Whereas Portuguese was the language of government and
colonial rule, Konkani was the language of the masses,
despite not being recognized as an independent language by
the Indian state until 1975. It took another 12 years for it
to be declared Goa's official language, and even then, debate
continued over Konkani's relationship to Marathi, which was
the language of education and literature for much of Goa's
Hindu population. Konkani's use as a literary language grew
throughout the 20th century, and in his later years Laxmanrao
Sardessai wrote in Konkani, but Marathi remained his primary
linguistic vehicle.
Why, then, did Sardessai switch from writing short stories in
Marathi to writing poetry in Portuguese, the rapidly
disappearing language of his former jailers? The most obvious
answer is politics. Although not all of Sardessai's poems in
Portuguese deal with political issues, those that do make it
clear that he held strong opinions about Goa's relationship
with India, primarily a vehement opposition to Goa's
incorporation into Maharashtra -- the sole question that
would constitute the Goa Opinion Poll of 1967. Sardessai's
opposition to merger was shared by his Lusophone Catholic
neighbors, and so his writings in Portuguese found a ready audience.

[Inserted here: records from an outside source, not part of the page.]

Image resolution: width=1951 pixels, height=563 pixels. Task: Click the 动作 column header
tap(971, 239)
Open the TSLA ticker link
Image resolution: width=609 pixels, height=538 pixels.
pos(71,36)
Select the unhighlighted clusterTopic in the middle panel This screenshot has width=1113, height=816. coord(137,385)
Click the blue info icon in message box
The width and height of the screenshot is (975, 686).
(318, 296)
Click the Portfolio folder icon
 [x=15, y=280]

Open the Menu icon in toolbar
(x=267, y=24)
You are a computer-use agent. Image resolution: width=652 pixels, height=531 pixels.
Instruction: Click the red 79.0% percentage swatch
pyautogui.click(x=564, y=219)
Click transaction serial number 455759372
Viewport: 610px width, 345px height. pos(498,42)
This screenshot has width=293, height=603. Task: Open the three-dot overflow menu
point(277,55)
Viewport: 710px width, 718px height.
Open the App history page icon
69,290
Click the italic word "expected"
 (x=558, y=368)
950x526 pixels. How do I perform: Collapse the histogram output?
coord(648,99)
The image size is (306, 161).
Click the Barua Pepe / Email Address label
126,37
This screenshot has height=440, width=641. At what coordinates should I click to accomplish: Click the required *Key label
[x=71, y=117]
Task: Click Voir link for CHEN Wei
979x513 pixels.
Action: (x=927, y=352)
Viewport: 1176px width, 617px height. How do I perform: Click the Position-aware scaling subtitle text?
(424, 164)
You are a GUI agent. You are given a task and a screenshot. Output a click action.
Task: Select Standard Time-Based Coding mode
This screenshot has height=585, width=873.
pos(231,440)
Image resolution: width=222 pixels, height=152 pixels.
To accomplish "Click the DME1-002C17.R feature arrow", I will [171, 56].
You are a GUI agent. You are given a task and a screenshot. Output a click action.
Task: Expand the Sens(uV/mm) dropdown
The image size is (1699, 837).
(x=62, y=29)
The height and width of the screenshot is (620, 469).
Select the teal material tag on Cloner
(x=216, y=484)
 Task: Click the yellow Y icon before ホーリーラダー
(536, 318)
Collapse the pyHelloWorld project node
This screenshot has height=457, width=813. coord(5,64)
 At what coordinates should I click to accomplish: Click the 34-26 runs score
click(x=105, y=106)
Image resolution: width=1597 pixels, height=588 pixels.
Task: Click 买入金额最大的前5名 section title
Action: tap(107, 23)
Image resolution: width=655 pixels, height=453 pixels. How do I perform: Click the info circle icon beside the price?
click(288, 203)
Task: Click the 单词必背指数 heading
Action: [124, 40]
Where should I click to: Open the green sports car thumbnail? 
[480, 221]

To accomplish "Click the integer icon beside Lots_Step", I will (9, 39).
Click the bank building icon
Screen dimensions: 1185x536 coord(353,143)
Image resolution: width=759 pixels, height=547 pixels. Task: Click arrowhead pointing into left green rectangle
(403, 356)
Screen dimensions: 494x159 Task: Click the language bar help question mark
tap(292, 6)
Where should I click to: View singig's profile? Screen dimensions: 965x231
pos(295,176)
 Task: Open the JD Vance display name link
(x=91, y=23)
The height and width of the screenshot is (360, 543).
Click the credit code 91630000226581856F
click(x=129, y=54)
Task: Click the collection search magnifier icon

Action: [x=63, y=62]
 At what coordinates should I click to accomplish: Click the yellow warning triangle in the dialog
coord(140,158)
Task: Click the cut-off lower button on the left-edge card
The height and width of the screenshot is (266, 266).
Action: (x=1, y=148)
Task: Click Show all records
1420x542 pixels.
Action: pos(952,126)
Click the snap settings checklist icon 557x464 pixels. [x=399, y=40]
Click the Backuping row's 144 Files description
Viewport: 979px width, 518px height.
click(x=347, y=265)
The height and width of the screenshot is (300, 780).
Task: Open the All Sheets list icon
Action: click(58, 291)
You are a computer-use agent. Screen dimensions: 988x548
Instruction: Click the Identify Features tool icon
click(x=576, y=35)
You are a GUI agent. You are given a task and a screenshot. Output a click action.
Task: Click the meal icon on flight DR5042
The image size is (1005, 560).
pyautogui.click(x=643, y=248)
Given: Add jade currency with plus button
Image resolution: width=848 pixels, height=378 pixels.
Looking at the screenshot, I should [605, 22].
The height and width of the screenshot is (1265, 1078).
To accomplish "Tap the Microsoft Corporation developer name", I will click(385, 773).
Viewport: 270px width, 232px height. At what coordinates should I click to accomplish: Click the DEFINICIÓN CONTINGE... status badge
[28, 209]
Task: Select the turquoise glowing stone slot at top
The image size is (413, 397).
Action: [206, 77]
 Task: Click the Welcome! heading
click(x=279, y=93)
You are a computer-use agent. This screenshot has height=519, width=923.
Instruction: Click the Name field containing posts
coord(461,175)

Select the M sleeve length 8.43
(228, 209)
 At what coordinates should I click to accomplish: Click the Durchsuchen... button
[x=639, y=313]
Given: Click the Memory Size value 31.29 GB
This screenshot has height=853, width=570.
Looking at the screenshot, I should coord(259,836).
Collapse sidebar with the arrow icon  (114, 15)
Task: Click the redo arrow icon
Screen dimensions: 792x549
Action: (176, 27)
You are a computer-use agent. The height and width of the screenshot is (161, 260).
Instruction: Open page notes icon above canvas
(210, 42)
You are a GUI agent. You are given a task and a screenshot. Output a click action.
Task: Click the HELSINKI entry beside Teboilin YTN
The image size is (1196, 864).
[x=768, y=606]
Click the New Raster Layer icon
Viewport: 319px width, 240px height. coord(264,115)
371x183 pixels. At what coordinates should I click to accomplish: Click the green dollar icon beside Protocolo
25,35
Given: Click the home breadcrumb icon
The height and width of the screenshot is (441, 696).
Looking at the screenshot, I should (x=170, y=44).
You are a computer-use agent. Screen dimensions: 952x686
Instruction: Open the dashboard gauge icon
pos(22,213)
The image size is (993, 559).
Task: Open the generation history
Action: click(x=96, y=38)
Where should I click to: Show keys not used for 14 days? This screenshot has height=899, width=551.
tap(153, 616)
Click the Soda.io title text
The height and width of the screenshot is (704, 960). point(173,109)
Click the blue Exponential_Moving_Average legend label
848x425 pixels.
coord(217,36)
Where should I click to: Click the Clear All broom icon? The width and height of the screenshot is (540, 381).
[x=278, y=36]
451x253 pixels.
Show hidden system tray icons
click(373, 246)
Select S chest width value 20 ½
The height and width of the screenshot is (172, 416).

Thankfully, Sardessai did not write exclusively
about politics, for two years' worth of free-verse
political screeds would have tried the patience of
even the most die-hard anti-merger partisan. He
also wrote about Goa and its people, metaphysical
and philosophical concerns, the role of the poet,
and whatever else he saw fit, and this wide range
of topics indicates that Sardessai saw Portuguese
as a literary tool as well as a political one. The
result is a collection of poems that serve as
literary and historical snapshots of Goa facing its
first major post-Liberation political crisis, and
of the Portuguese language on the eve of its
virtual disappearance from the territory.
THOSE who had supported, or at least prospered under, the
Portuguese regime were not the only ones concerned about
their future in the years following Operation Vijay, as the
Indian military's swift intervention in Goa was known. Goa's
political status remained up in the air: although it had been
declared a union territory, there were those who wished to
see it integrated into the neighboring state of Maharashtra,
as well as a strong contingent that favored maintaining a
separate Goa, either as a union territory or a full state.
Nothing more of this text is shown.